Societe Generale’s latest global outlook and update to its famous “black swans” chart is out:
“Black swans” are events that are unlikely to occur but which, should they materialise, would unleash chaos on financial markets. The phrase “black swan” for this type of event was popularised by statistician, scholar, and former trader Nassim Nicholas Taleb.
In its quarterly outlook, the Soc Gen global economics team says US president Donald Trump’s next policy moves amid a China tightening is both an upside and downside risk, for fiscal expansion, trade policies, wage outcomes, euro area reform or monetary policy. They also reduced the near term risk of a China hard landing.
Here’s Soc Gen:
As China tightens policy, what happens next in the US has become critical, we look for modest US tax cuts but believe that, Trumpflation insufficient to offset fading Xiflation. Without tax cuts, the US economy could well slow more substantially as early as 2H18.
The economists have built the report around six anchor themes:
The economists summarise the outlook:
Is this as good as it gets? The current US expansion began in June 2009 and is already now the third longest on record. Come February 2018, it will become the second longest. To make it to first place, however, it would have to survive until May 2019. If the Trump administration delivers on tax cuts that could well be the case, although we would not expect it to run much beyond that point. Our analysis shows China, South Korea, Australia, US, Germany, UK and Japan to be in the more mature phase of the cycle, but the rest of Europe is catching up quickly as output gaps continue to narrow. Latin America and Russia continue to lag.

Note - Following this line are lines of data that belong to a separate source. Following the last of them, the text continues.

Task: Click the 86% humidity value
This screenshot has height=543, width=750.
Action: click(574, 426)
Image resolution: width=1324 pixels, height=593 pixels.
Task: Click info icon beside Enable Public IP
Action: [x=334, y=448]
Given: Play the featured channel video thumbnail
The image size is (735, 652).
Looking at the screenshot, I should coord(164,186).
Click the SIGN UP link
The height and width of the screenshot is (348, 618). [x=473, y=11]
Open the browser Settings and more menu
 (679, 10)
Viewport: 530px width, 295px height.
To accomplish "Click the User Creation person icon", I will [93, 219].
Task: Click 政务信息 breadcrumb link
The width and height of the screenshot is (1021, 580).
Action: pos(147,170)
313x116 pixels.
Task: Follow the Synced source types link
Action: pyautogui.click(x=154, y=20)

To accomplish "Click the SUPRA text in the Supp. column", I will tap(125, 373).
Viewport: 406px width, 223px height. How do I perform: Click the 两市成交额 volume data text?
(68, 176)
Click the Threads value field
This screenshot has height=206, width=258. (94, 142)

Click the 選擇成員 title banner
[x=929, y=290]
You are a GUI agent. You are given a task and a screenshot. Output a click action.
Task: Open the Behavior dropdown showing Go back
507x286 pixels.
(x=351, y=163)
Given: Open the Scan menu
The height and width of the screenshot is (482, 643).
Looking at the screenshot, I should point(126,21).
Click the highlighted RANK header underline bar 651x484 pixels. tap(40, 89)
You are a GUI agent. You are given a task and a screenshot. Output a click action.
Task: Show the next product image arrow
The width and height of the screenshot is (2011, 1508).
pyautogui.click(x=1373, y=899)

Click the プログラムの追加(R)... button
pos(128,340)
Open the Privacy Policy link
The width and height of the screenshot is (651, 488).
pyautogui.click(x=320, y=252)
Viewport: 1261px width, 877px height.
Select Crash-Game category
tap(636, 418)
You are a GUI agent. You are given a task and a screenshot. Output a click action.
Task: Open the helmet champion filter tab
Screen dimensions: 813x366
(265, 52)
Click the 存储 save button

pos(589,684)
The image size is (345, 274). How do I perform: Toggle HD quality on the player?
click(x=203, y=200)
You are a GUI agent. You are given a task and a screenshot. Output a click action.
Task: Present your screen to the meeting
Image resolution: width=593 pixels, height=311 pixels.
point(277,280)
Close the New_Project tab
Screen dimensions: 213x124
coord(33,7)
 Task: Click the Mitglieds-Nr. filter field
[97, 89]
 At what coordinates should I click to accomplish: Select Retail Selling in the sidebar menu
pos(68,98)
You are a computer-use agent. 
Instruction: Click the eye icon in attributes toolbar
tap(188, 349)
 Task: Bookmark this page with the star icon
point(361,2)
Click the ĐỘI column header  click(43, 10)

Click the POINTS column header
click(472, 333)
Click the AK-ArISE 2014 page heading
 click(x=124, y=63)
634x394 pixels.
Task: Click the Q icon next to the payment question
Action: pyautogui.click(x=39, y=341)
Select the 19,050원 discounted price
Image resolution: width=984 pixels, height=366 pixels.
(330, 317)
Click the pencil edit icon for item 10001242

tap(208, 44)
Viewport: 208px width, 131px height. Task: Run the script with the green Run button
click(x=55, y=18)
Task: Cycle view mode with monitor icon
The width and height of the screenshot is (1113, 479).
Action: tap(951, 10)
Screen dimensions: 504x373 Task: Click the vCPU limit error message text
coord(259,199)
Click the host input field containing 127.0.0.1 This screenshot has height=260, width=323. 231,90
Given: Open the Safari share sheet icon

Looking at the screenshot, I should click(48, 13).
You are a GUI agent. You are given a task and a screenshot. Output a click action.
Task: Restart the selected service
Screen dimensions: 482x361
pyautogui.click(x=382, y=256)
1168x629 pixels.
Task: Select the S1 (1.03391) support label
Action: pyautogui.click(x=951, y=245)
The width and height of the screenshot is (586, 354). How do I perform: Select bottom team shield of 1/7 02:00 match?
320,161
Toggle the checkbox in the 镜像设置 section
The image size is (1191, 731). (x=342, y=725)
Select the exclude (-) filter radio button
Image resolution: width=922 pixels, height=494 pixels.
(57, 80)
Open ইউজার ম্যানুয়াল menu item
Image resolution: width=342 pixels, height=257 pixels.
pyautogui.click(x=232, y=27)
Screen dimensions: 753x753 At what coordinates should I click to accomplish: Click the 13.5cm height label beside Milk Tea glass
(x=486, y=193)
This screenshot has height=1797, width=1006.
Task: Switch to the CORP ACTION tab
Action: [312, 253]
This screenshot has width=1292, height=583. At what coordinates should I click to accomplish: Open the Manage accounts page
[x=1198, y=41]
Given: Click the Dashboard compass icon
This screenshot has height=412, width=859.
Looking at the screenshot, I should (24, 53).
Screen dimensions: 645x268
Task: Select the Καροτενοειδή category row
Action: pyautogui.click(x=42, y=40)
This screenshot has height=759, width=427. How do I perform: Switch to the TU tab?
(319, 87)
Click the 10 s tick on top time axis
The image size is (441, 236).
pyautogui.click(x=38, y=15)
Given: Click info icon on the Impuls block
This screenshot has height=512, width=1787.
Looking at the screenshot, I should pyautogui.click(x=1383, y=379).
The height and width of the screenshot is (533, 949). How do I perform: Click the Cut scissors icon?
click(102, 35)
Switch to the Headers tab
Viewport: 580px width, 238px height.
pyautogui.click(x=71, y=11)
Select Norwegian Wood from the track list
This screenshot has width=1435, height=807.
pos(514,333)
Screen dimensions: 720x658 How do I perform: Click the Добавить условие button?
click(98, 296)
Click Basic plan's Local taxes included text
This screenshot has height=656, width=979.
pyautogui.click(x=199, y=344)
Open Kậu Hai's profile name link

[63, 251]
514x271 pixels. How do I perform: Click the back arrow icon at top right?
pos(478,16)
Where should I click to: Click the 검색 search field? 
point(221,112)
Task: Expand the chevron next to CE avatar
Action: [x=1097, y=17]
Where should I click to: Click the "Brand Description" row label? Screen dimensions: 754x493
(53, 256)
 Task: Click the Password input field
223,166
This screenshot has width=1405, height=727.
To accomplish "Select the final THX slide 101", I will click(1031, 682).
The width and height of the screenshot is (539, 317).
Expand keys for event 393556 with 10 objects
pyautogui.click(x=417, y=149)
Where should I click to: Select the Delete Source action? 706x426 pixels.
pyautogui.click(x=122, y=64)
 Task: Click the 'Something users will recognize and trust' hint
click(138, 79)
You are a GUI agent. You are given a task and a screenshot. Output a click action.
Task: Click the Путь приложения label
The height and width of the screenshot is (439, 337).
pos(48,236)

Soc Gen listed the political uncertainty for each region.
For Europe, there is still a busy electoral agenda ahead. Nonetheless, with the French Presidential election over, the bank has lowered the risk of a drag from European policy uncertainty shock from 30% to 25% risk to its black swan relating to this risk factor. Its main concerns at this stage are about Italy and an ugly Brexit.
For the US, the risk has shifted increasingly to finally seeing no US tax cuts delivered in FY18. Soc Gen sees a 30% risk that Trump will fail to deliver tax cuts, which would see the US economy slowing sharply as early as 2018. There is also the risk of upside surprise on fiscal accommodation.
In China, the risk of a policy error is an ongoing issue. With the approach of this autumn’s Congress, Soc Gen believe the near-term risk of a China hard landing is reduced. The economists have lowered the risk hereof to 15% from 20% previously, but expect to raise it again after October.
The economists also said low interest rates were the lynchpin of global markets.
Should confidence in the ability of central banks to respond to either upside or down side risks decline significantly, the risk is to see a sharp market repricing. This links in closely to confidence that the current expansion can continue for the foreseeable future.
Here ‘s the table detailing their global outlook
And the following points encapsulates their key assumptions
One other key takeaway is that they expect China growth to slow to just 4.5% by 2020 before recovering slightly to 4.8% the next year.